Copie da entrevista a Afonso Vilela o trecho que começa em "Nestes 30 anos" e vai até "TVI 'MasterChef Celebridades'.", incluindo estas últimas palavras.

EXCERTO FORNECIDO
◆ ◆ ◆

Foi aos 17 anos que Afonso Vilela entrou no mundo da moda. Desde então, não mais saiu e ainda hoje, aos 47 anos, continua a pisar as passerelles.
Nestes 30 anos de carreira protagonizou ainda diversas interpretações enquanto ator e alguns trabalhos como apresentador. Recentemente, revelou também os seus dotes culinários, tendo-se sagrado vencedor do programa da TVI 'MasterChef Celebridades'.
Apesar de não se sentir o homem dos 'sete ofícios', certo é que Afonso Vilela é versátil e dá o seu melhor para desempenhar da melhor maneira aqueles que exerce.
Em entrevista ao Vozes ao Minuto, o modelo, ator e apresentador não se inibiu de falar de todo o seu percurso.
Em junho passado, fez 30 anos que começou a pisar as passerelles. Como é que foi o começo?
Tinha um desfile à acontecer perto da minha área de residência e a produtora do desfile andava no mesmo ginásio que eu – um ginásio de família meu – e penso que precisou de mais um homem para o desfile e resolveu fazer essa captação no ginásio. Escolheu duas pessoas, eu e um amigo meu, e acabei por ser eu. Tive sorte que quando conhecei a trabalhar foi ao lado de casa. Foi uma experiência bastante divertida, porque na altura o mercado de moda era muito exigente, mais do que hoje em dia. A mim apanhou-me muito verde e colocou-me logo a desfilar com uma formação muito rápida.
Quase tinha vergonha de dizer que era modelo porque não tinha o valor que tem hoje
Então nunca foi um objetivo seu construir carreira no mundo da moda?

◆ ◆ ◆

DADOS FORNECIDOS
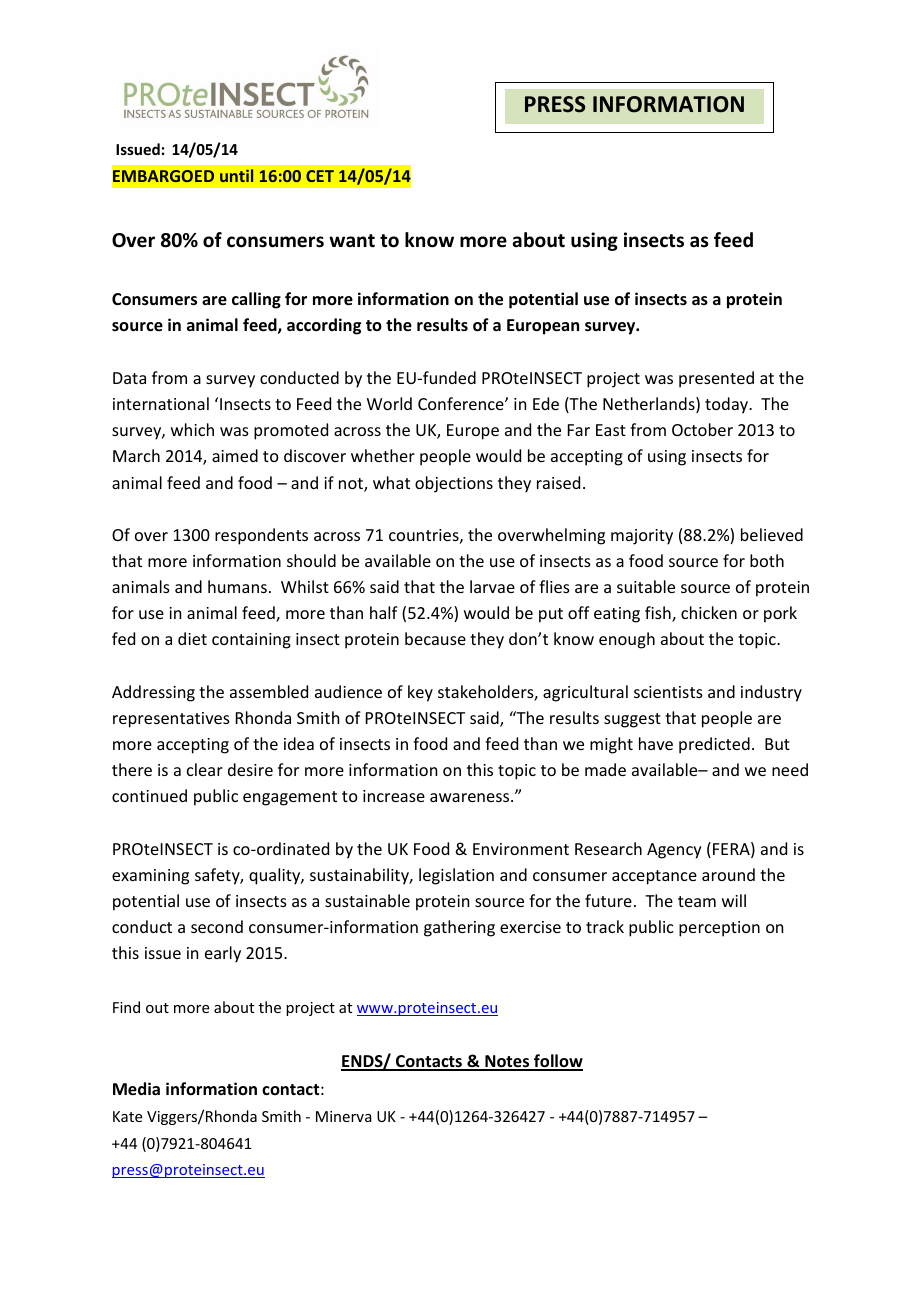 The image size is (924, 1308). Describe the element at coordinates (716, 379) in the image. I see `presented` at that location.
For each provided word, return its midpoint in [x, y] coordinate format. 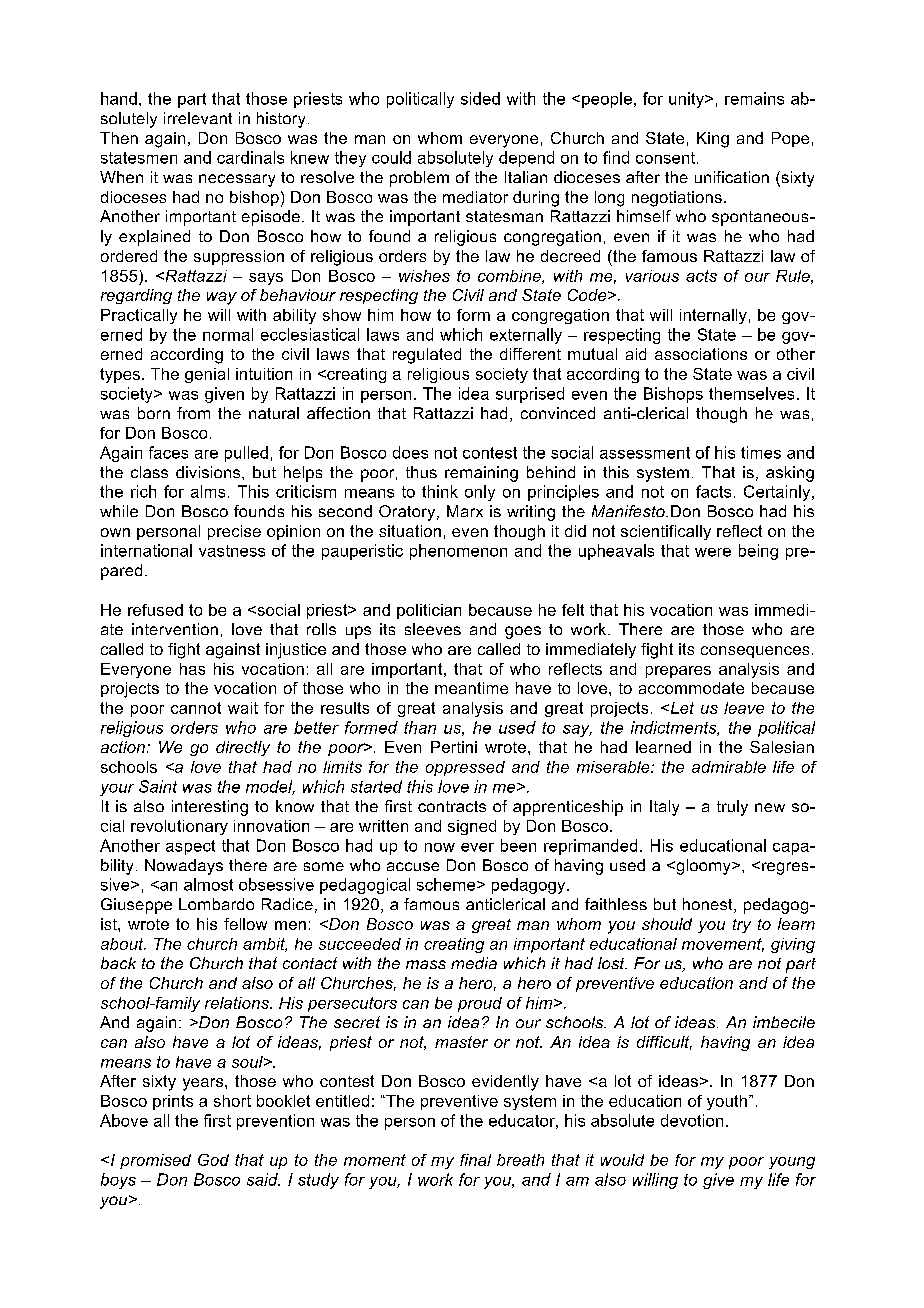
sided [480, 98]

◆ ◆ ◆

RESULTADO FINAL
Nestes 30 anos de carreira protagonizou ainda diversas interpretações enquanto ator e alguns trabalhos como apresentador. Recentemente, revelou também os seus dotes culinários, tendo-se sagrado vencedor do programa da TVI 'MasterChef Celebridades'.